Casino gunfire leaves two dead
Friday, April 2, 2004 | 11:38 a.m.
A cab driver for the Henderson Taxi company for five years, Lester Staniowski has a premonition that one day he would be shot and killed.
"He used to come home and say, 'They (robbers) got another one of us today,' " said Staniowski's wife of 24 years, Sharon. " 'One of these days they'll probably get me.' "
Staniowski, 51, of North Las Vegas, was shot to death Thursday night, trying to prevent a gunman from firing at a bartender inside the Eureka casino on East Sahara Avenue.
The gunman, whose name has not been released, was later shot and killed by police.
"I could have accepted it if it had happened on the job, but not something bizarre like this," Sharon Staniowski said. "Yes, I have some solace that he died a hero -- and that someone else is alive today because he acted as he did -- but I'm just ticked that because of it he will never come home."
Sharon Staniowski and a friend said they were not surprised that Staniowski would risk his life to save another.
"He wouldn't have run across the room to do it," Sharon Staniowski said, "but my husband just could not sit by and play his keno machine while someone near him threatened his good friend (the bartender) with a gun. He tried to lunge at the guy and stop him before someone got hurt."
Ron Dempsi, a former graveyard-shift bartender at the casino who quit in August 2003, said Staniowski "was a very, very, very good person."
Dempsi said he had seen 14 attempted robberies in his 10 years on the job at the Eureka.
"Lester was a customer and a friend," he said. "He was a good Samaritan."

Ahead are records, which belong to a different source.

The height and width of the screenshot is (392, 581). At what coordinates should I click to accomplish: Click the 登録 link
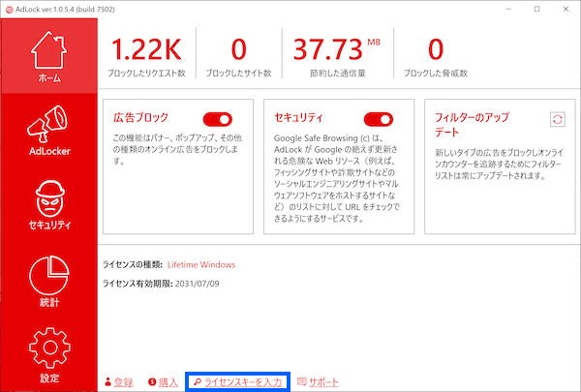124,382
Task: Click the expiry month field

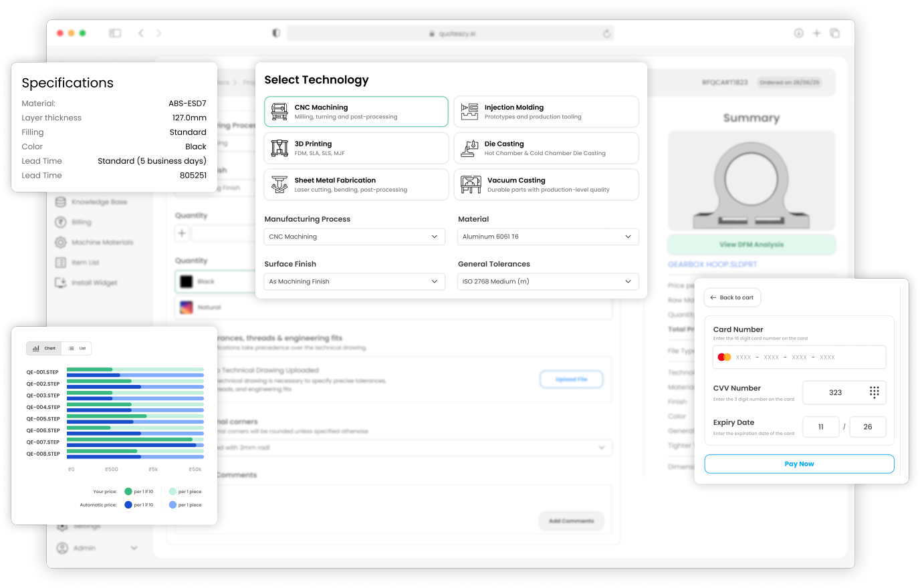Action: click(820, 427)
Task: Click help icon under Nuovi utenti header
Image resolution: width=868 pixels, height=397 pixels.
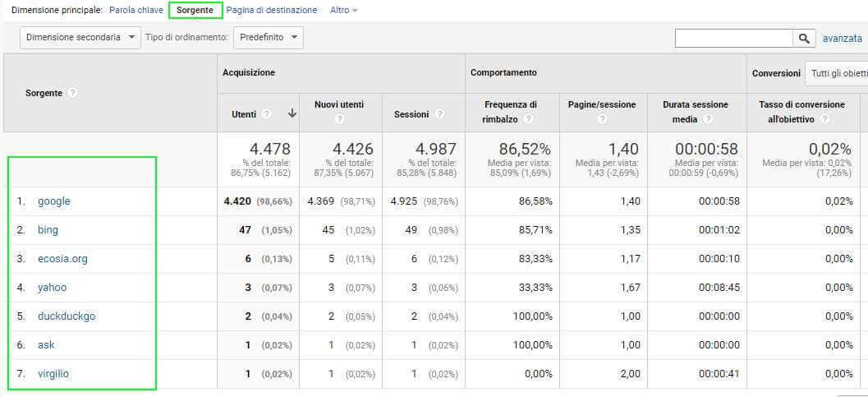Action: click(x=339, y=120)
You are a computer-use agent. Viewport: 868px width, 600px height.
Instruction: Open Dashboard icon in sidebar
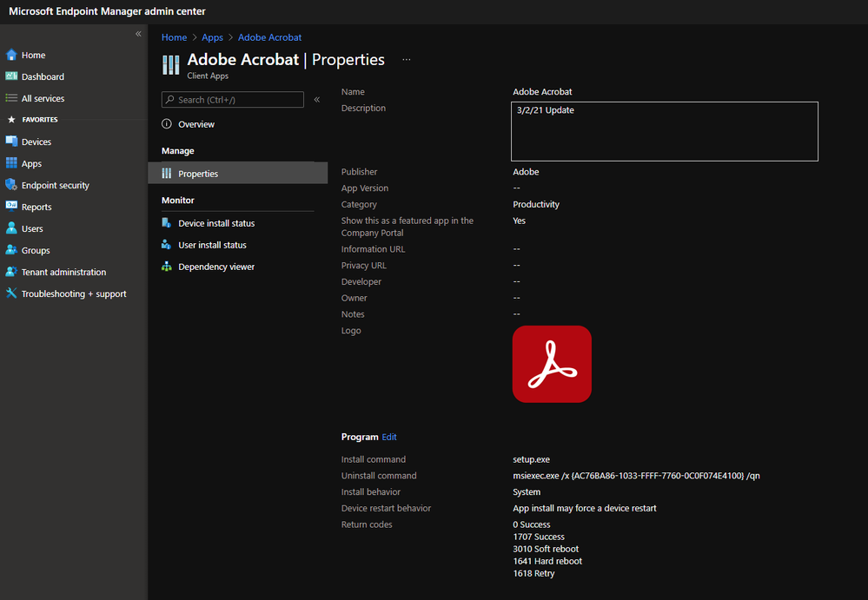[11, 77]
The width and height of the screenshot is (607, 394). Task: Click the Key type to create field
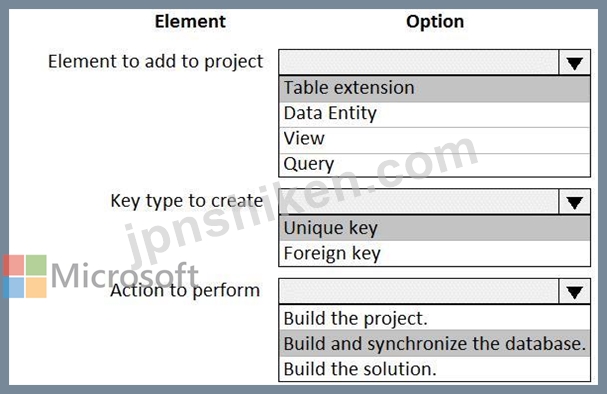(x=419, y=202)
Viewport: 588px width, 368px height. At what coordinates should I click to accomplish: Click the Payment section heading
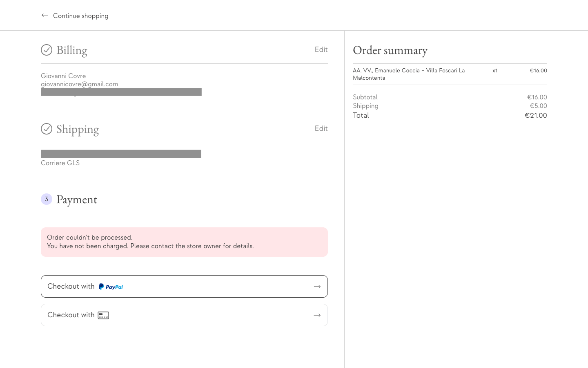77,200
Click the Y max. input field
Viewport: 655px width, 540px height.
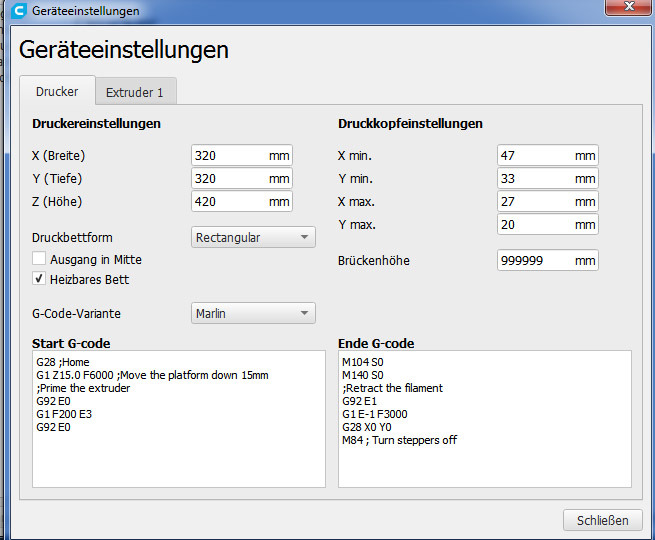(535, 225)
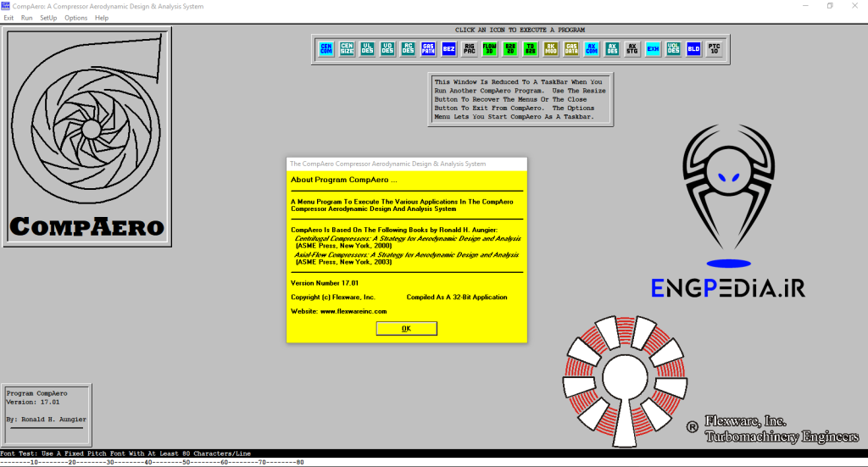Launch the GAS DATA program icon

tap(571, 49)
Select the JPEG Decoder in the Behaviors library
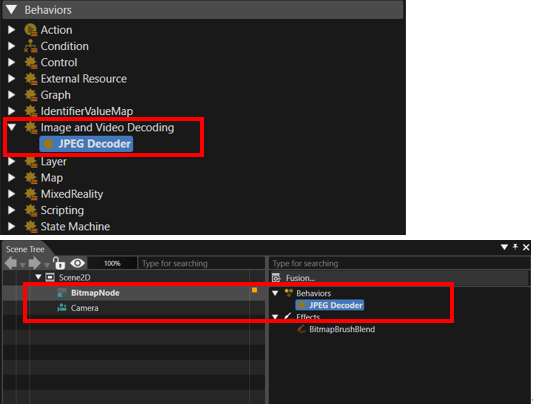The height and width of the screenshot is (404, 533). pyautogui.click(x=86, y=144)
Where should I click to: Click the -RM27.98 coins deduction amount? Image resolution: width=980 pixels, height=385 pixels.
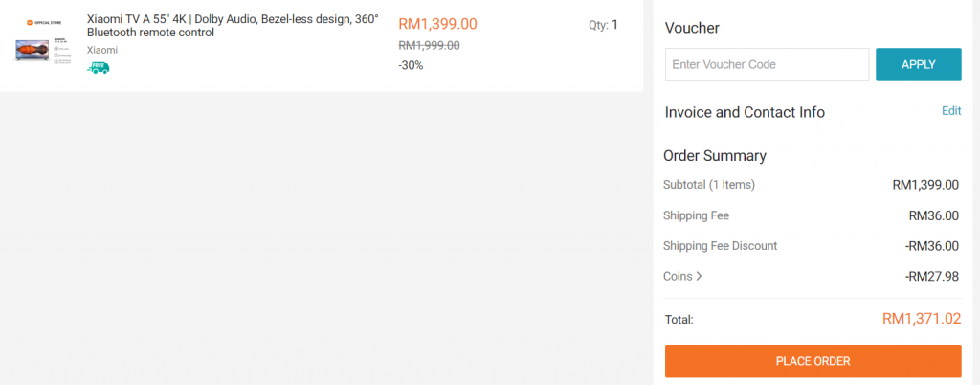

Staniowski died at University Medical Center. The gunman was shot and killed in the casino's parking lot by two Metro Police patrol officers about 7:15 p.m., Metro Capt. Tom Lozich of the robbery and homicide division said.
The gunman, a 51-year-old casino patron, had become angry after gambling away his money, some of the witnesses and police said.
He got into a verbal fight with the bartender, left the bar and returned moments later with a handgun. He pointed the gun at the bartender and fired several times, Lozich said.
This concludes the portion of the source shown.